К этому времени он слышал так много рассказов маэстро Диеньяра о гостинице, которую выстроил когда-то в горах его дедушка, что уже чувствовал, что те места для него почти что родные. Сейчас гостиницей управляли двоюродные сестры Диеньяра. Мистер Томпкинс попросил маэстро объяснить ему, как туда добираться, потому что решил провести эти три дня именно там. Даже если что-то не получится с гостиницей, все равно он совершит замечательную поездку в ту часть страны, где еще не бывал. Погода стояла прекрасная — на небе ни облачка, прохладно и свежо, а деревья по обеим сторонам дороги, казалось, соревновались друг с другом в яркости красок.

Согласно инструкции, которую написал для него Кайо Диеньяр, ему нужно было доехать до портового городка Онлийоп, а дальше свернуть на восток и ехать по Северному шоссе номер четыре в сторону Мэркста. Проехав Онлийоп, мистер Томпкинс увидел черно-красный дорожный знак, на котором значилось: «Южное шоссе номер четыре». Что ж, решил он, очевидно, следующим будет Северное шоссе. Маэстро уверил его, что дорожный знак очень заметный, никак не пропустишь. Так он и ехал, глядя по сторонам, но никаких указателей Северного шоссе не увидел.

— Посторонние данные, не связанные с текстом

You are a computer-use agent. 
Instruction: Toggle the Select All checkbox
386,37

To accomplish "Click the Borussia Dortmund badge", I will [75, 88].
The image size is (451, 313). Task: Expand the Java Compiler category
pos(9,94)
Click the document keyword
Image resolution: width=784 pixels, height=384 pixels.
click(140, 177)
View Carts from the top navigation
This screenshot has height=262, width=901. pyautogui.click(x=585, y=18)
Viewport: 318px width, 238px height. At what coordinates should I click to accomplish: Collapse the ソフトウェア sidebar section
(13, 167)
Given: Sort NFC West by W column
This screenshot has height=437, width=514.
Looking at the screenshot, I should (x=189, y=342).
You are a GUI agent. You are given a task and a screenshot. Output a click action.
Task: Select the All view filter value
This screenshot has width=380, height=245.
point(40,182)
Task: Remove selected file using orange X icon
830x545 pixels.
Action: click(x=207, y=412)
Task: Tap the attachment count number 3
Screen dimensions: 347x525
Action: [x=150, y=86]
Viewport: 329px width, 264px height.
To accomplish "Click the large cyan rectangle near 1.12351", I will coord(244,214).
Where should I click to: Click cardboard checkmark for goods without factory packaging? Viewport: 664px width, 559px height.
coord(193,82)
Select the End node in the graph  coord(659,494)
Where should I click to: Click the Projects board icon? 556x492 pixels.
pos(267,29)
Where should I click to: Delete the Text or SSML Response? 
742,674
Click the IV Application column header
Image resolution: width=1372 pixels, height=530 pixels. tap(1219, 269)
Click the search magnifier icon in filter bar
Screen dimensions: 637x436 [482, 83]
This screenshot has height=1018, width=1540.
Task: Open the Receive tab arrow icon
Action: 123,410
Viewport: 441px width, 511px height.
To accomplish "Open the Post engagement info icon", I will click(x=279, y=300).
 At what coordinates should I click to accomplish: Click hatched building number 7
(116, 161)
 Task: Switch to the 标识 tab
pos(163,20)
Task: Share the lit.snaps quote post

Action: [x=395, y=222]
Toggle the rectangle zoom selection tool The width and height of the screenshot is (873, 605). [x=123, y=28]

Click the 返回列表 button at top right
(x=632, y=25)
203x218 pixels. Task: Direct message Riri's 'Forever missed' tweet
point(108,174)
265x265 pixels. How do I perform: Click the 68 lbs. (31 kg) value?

Через несколько минут его машина застряла в пробке: он уже подъезжал к Мэрксту, куда торопились на воскресную ярмарку местные фермеры. Так, значит, он проехал слишком далеко. Мистер Томпкинс развернул свою машину и поехал обратно. На выезде из Мэркста он увидел указатель: Северное шоссе номер четыре. Странно. Неужели этот указатель оставили только с этой стороны, а на подъезде к городу сняли? Или Кайо ошибся, и указатель не так уж заметен на дороге? Мистер Томпкинс решил разобраться-таки, что же случилось с указателем, поэтому не стал сворачивать на шоссе сейчас, а проехал дальше и снова развернул машину. Указатель был на своем месте — огромный дорожный знак, такой разве слепой не заметит: Северное шоссе номер четыре. Почему же он сразу его не увидел?

Мистер Томпкинс упрямо поехал обратно и доехал почти до Онлийопа, где дорога впервые встретилась с шоссе. Так. Вот черно-красный щит Южного шоссе. Яркие полоски по диагонали, большущие белые буквы. Он поехал медленнее, ища глазами указатель Северного шоссе. Надо было разобраться, почему он его не заметил в первый раз. Ага. Понятно. Этот знак был не черно-красным с белыми буквами, а белым с черными буквами. Просто Южное шоссе относилось к центральным, а Северное — нет. Он же подсознательно искал глазами еще один черно-красный знак, поэтому не заметил белый. «Забавно», — подумал мистер Томпкинс и поехал к Северному шоссе.

«Вот ведь, — продолжала крутиться в голове мистера Томпкинса ленивая мысль, — так и собственный нос не заметишь, если не знаешь, что он там есть. Думал, что второй указатель тоже будет черно-красным. Знал, и все. Можно сказать, уже видел его в своем воображении. Поэтому и проскочил мимо белого щита такой же величины. М-да. Смех, да и только». — Мистер Томпкинс расхохотался. Но постепенно ситуация перестала казаться забавной. Более того, чем больше он над ней размышлял, тем больше мрачнел.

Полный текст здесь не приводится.